Cherreads

Chapter 9 - Chapter 8: Seeds of Science

Chapter 8: Seeds of Science

January 18, 2009 – Dehradun – Saraswati Lane

---

The alley behind Ram's house was a dusty strip of ground—cracked concrete, rusting bicycle parts, and a faded chalkboard nailed to a wall.

It had once been a tea vendor's corner.

Now, it was about to become something else entirely:

> The Innovation Garage.

---

The Spark of Curiosity

Ram had been watching the neighborhood kids.

Smart. Restless. Always playing cricket or wasting time in cyber cafés.

He saw engineers, coders, inventors hidden under layers of boredom and distraction.

All they needed was a spark.

So one afternoon, he gathered them:

Aman: always disassembling toys

Pooja: known for solving Sudoku in minutes

Zaid: obsessed with fixing cycle chains

Reet: who asked why more than any adult could answer

He stood in front of them with a chalk in one hand and a challenge in the other.

"Build a working model of a hand-powered torch in three days. Winner gets a Cadbury Silk."

They laughed at first.

Then, they got curious.

Then, they got to work.

---

Operation: Little Lab

Ram used his savings to buy a basic soldering kit, magnets, copper wires, and AA batteries.

He borrowed a broken bicycle dynamo from the scrap dealer.

Athena helped in the background, projecting safe circuit designs onto Ram's notebook at night.

He started with guided failure—letting the kids make mistakes, then asking the right questions:

> "Why didn't this light up?"

"What's missing in your loop?"

"What does a magnet do inside a coil?"

Pooja figured out the polarity problem.

Zaid rewired the circuit.

Aman melted his plastic torch, but learned about insulation.

Reet brought rubber gloves from her kitchen.

On Day 3, they did it.

A torch flickered to life—dim, shaky, but real.

---

And That Was The Beginning

Ram clapped, handing over the chocolate.

They cheered like they'd won a rocket race.

"You all just created energy. With your hands. With your minds."

The next challenge was already written on the board:

"Build a windmill that lights an LED."

---

The Innovation Garage Is Born

By the end of the month, more kids joined.

Some brought broken radios. Others brought ideas.

Ram made three rules:

1. No grades, no teachers. Only curiosity.

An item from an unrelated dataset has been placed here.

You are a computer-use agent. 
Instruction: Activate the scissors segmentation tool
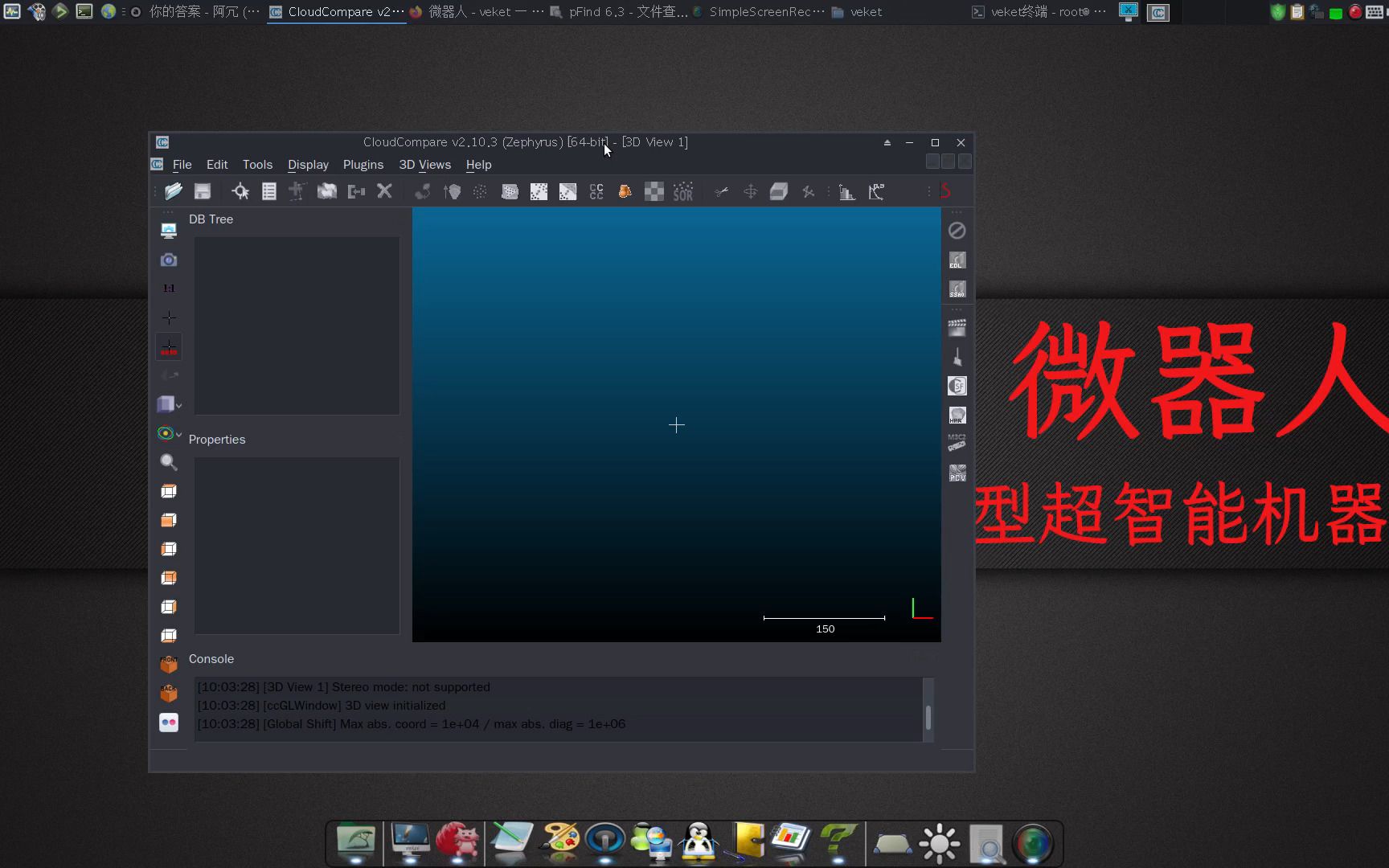tap(721, 191)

2. You must fail at least once per week.

3. Everyone teaches someone else.

He wrote on the board:

> "If you can explain it to a 5-year-old, you've mastered it."

Parents were skeptical at first—until their kids started solving their electricity issues at home.

And then came the big moment.

---

A Visit from a Teacher

One day, Mr. Mehra, Ram's science teacher, stopped by on a walk and saw the setup.

"What is all this?" he asked, stunned by the wires, motors, and working models.

Ram stepped forward. "It's… just a garage project."

Mehra crouched beside the LED windmill spinning under a table fan.

"This… this is 6th grade material. How did you…"

He looked at Ram for a long moment.

"You should consider the national innovation contest in March. They allow entries from kids above class five. I can recommend you."

Ram nodded. "Maybe the whole team can join?"

Mr. Mehra blinked. "Team?"

Ram smiled. "We're not building geniuses. We're building a generation."

---

Journal Entry: January 18, 2009

> "Today I saw what India truly has:

Not a brain drain—just a spark drain.

One spark, one light, one child at a time…

I will turn this neighborhood into the first seedbed of Bharat's Scientific Renaissance."